DATA FOR THIS TASK =

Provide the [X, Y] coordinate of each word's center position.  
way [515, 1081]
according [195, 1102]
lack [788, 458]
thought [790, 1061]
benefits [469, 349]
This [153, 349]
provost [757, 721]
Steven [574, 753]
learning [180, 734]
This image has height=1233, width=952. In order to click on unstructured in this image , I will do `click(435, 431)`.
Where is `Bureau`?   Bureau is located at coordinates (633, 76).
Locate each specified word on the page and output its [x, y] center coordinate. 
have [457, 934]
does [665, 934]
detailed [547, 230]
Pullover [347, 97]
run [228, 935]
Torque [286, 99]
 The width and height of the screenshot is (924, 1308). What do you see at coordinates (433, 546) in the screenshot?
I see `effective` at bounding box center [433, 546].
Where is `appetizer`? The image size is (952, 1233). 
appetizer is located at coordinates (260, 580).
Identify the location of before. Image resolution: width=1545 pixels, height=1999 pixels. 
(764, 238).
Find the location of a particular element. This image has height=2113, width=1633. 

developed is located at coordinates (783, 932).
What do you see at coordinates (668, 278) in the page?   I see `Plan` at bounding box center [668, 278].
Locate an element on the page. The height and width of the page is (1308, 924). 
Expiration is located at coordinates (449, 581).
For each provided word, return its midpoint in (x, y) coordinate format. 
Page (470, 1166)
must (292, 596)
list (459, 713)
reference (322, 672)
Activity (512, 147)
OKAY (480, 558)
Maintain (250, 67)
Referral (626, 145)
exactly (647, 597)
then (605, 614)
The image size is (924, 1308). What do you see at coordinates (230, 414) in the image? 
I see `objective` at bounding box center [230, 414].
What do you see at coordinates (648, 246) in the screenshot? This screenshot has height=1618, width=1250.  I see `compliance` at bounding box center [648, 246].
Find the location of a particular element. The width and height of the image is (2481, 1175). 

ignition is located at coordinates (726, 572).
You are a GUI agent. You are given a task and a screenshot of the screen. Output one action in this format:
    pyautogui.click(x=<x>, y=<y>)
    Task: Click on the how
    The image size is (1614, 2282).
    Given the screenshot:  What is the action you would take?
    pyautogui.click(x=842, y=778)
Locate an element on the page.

WORK TO BE COMPLETED = Copy the data starting at the line containing "Identify the location" and ending at the line containing "then (605, 614)", with both of those lines included.

PROBLEM SOLUTION =
Identify the location of before. Image resolution: width=1545 pixels, height=1999 pixels. 
(764, 238).
Find the location of a particular element. This image has height=2113, width=1633. 

developed is located at coordinates (783, 932).
What do you see at coordinates (668, 278) in the page?   I see `Plan` at bounding box center [668, 278].
Locate an element on the page. The height and width of the page is (1308, 924). 
Expiration is located at coordinates (449, 581).
For each provided word, return its midpoint in (x, y) coordinate format. 
Page (470, 1166)
must (292, 596)
list (459, 713)
reference (322, 672)
Activity (512, 147)
OKAY (480, 558)
Maintain (250, 67)
Referral (626, 145)
exactly (647, 597)
then (605, 614)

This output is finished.